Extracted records
-.-.-
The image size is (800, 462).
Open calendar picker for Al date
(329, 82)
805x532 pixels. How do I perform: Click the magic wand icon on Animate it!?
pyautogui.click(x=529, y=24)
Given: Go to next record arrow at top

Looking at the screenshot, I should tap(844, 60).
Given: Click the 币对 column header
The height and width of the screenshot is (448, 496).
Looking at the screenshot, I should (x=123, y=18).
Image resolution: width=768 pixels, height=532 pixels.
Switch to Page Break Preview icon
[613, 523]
-.-.-
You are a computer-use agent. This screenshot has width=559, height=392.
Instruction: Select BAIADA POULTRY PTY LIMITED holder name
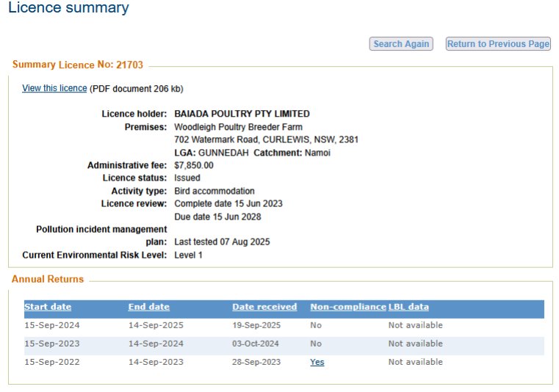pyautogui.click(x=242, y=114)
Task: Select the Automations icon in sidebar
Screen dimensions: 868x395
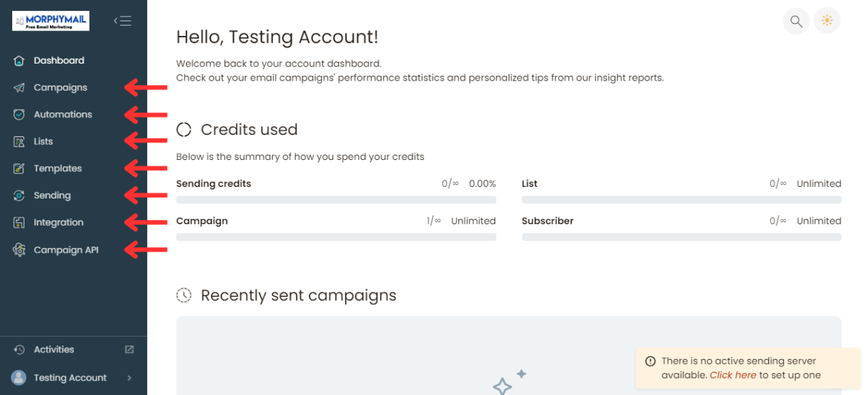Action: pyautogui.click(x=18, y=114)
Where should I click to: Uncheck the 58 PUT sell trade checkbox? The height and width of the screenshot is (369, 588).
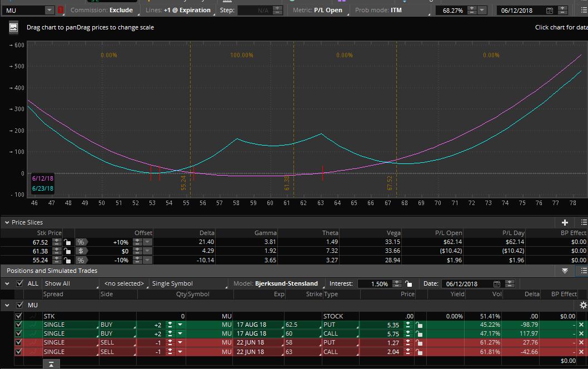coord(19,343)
-.-.-
§ **TASK GOAL**: Could you write out, exactly as they stand, only the lines above that begin at the line with "The image size is (800, 462)." and stop after the line with "Given: Click the 币对 column header"?

§ **ANSWER SPACE**:
The image size is (800, 462).
Open calendar picker for Al date
(329, 82)
805x532 pixels. How do I perform: Click the magic wand icon on Animate it!?
pyautogui.click(x=529, y=24)
Given: Go to next record arrow at top

Looking at the screenshot, I should tap(844, 60).
Given: Click the 币对 column header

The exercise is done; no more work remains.